Светлый фон

‑ Государство не может быть преступным. Любое преступление, перешедшее на сторону государства, перестаёт быть преступлением. А вот тебя посадят ‑ я тебе обещаю!

‑ Какой ты жёсткий! Знаешь, хоть лицо твоё и закрыто, но всё же я вижу твои глаза и они очень пленящие. Я, может быть, и позволила бы себя арестовать.

Ну, так, к слову сказать, она была очень симпатичной преступницей, и мне на миг показалось, что её основное оружие ‑ это очарование красотой.

‑ Неужели я тебе не нравлюсь, бескорыстно справедливый защитник своего государства?

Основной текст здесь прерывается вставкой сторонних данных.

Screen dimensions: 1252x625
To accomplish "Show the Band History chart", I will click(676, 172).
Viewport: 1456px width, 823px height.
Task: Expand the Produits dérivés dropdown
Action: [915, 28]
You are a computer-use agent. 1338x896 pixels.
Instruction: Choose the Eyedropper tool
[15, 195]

Как тебя зовут?

‑ Знаешь, я уже догадываюсь, как ты пробралась в дом этого богатого старичка.

Девушка, не задумываясь, ответила:

‑ У тебя приятный голос. Пули тебя не берут, прямые комплименты смущают… Интересно? Ты вроде взрослый парень, но мне кажется, ты очень молодо выглядишь. В твоих глазах прослеживается юношеская озорливость и скромность перед противоположным полом. Ты слаб сердцем к слабому ‑ это интригует…

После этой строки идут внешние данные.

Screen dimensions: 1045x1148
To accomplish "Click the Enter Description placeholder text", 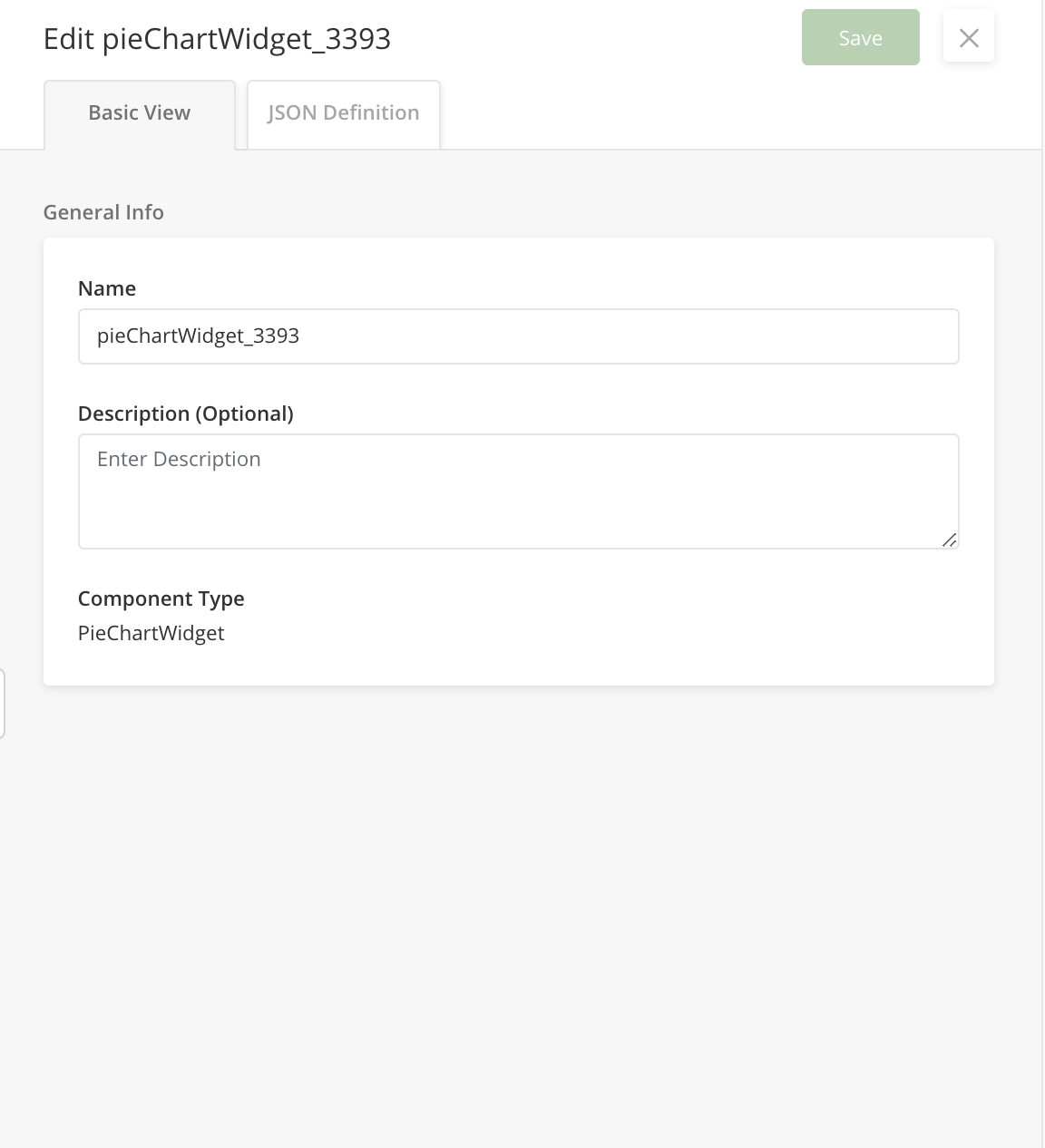I will [x=179, y=459].
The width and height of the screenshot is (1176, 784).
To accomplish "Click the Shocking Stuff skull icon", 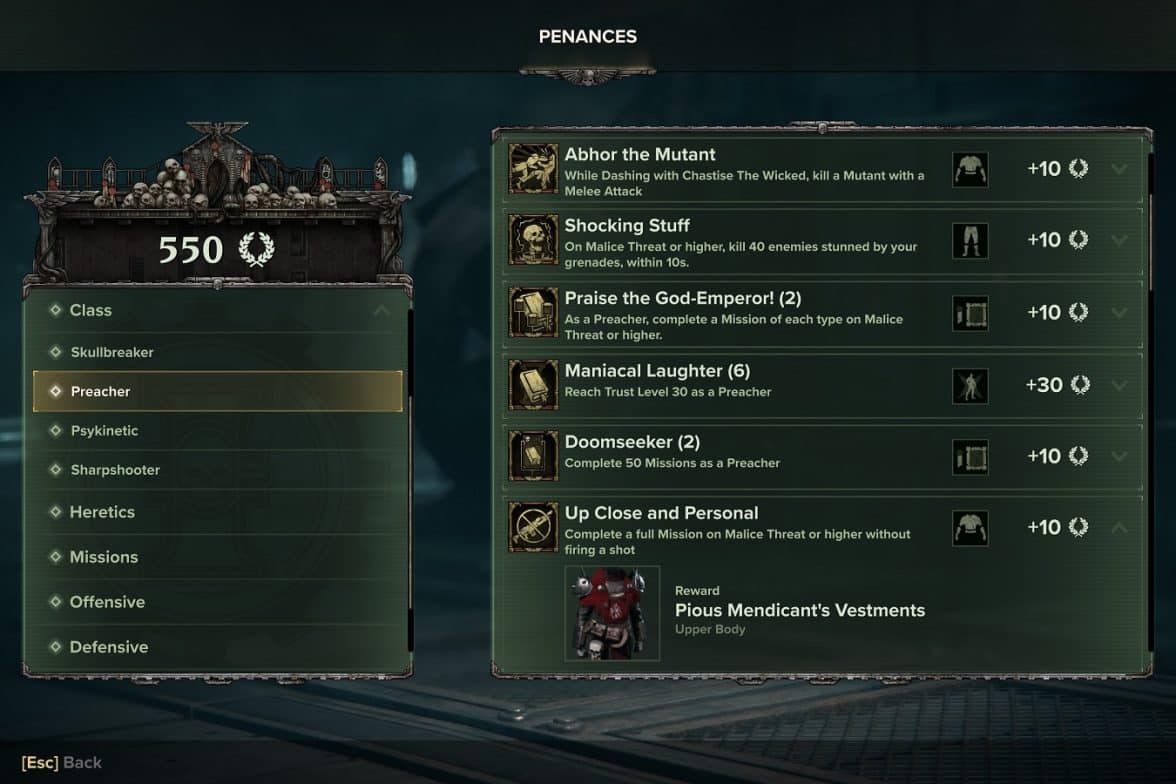I will point(533,240).
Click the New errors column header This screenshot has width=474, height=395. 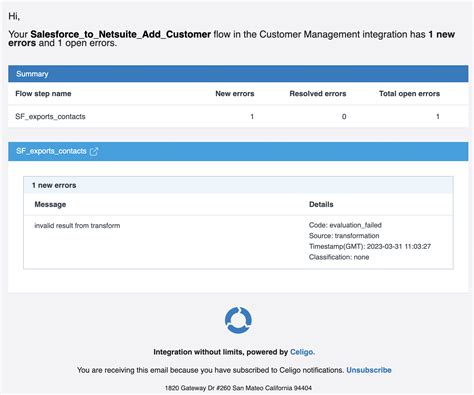235,94
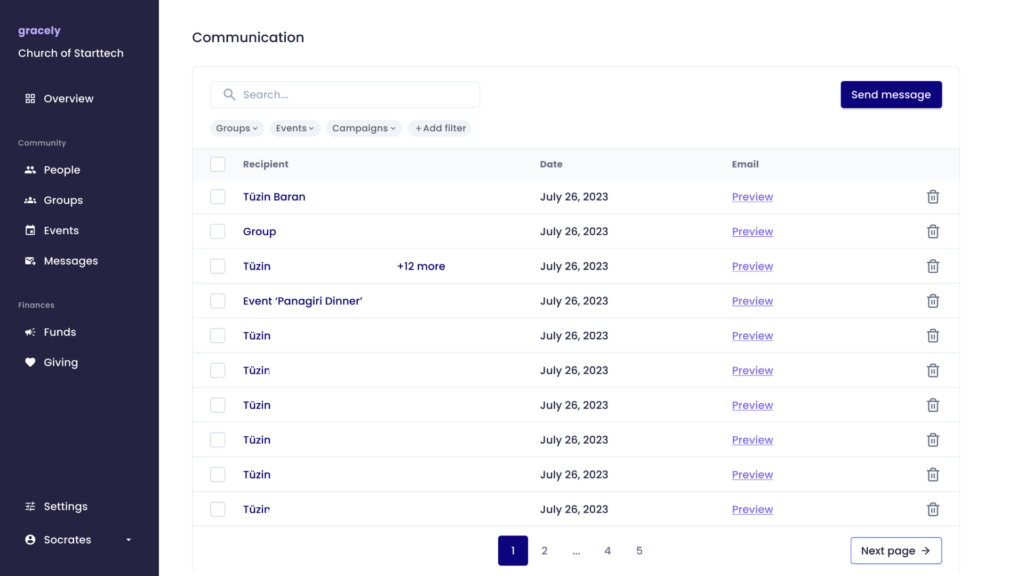This screenshot has height=576, width=1024.
Task: Click trash icon on the Group row
Action: (x=933, y=231)
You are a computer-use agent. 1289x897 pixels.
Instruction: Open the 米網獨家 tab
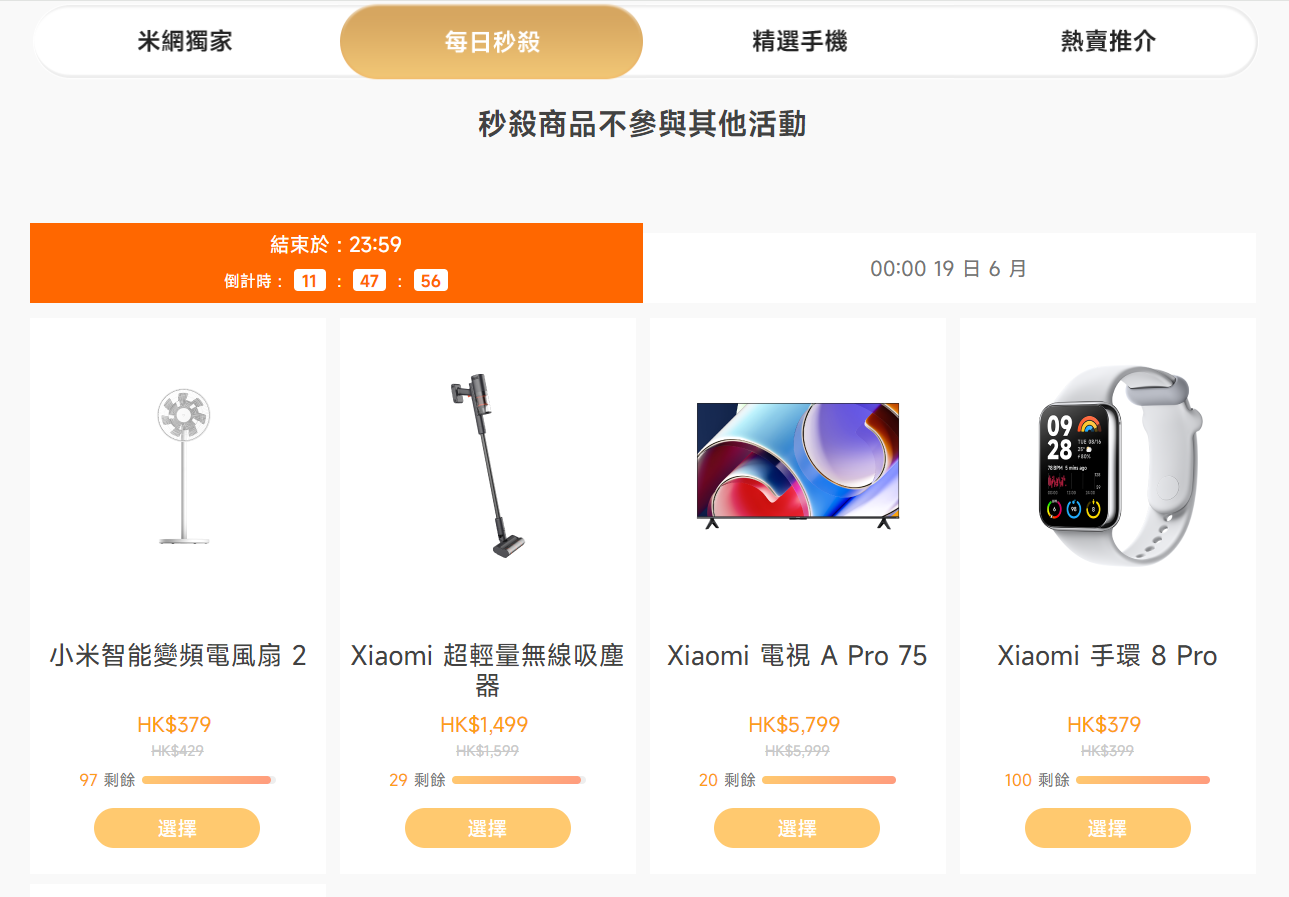pyautogui.click(x=185, y=41)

‑ Зачем ты крадёшь? Разве тебе нужны деньги? А эти часики… Они тоже краденые? Ты легко можешь найти состоятельного мужчину!

‑ А-а-а! Значит, я тебе понравилась? Знаешь, я не нуждаюсь в советах! Да, и нотации тебе не к лицу! А может, мне нравится то, что я делаю?!

К крыше приближались полицейские. Я почему-то плохо соображал. Кровь словно противилась моему разуму. Восхитительная, но коварная незнакомка смотрела мне в глаза, будто бы околдовывая. Этот взгляд был бездонным, а карие чары действовали безотказно. Внезапно она поцеловала меня, точнее, это был не поцелуй, а вызов, короткий и бьющий по самому слабому месту ‑ по сосредоточенности.

‑ Ты выиграл! Но только пока!

После этих слов домушница резко рванула к краю крыши, через секунду упорхнув из вида полицейских, которые как обычно передвигались как сонные мухи. Я не хотел догонять её. Сумка с диском и награбленным была у меня, да и эти мысли… Что же сейчас здесь произошло? Непонятные звуки полицейских, тыкающих пистолетами, ещё больше вводили в мой разум сумятицу. Пришлось на их изумлённых глазах испариться с этого места. По идее, я должен был наплевать на эту кареглазую воровку, но её остервенелый чмок в губы передал мне её первобытный, дикий грациозный нрав. Я почувствовал глубину её эмоций. Она знала и понимала вкус жизни, беря от неё всё, что хотела. В незнакомке были острые грани, которые кололи один раз и навсегда. Эта штучка своей прямолинейной вероломностью каждую секунду бросала вызов моему простодушному взгляду. Ей было мало простых, типичных эмоций. Играя в «режиме бога» и оставаясь человеком, в её вкусе чувствовалось что-то иное, что-то изначальное. В ней была тайна. Её не смущали взгляды людей, живущих в клетке общества. Она была над этим социумом. Единственная в своей дикой породе, в прямом умысле этого слова. Это была та самая бархатная терпкость, которую до одурения хотелось вкусить. Она не просила разрешения на любое дело, дело следовало за ней, как тень. Всё это передалось мне в коротком поцелуе. А что же могло таить в себе время с ней?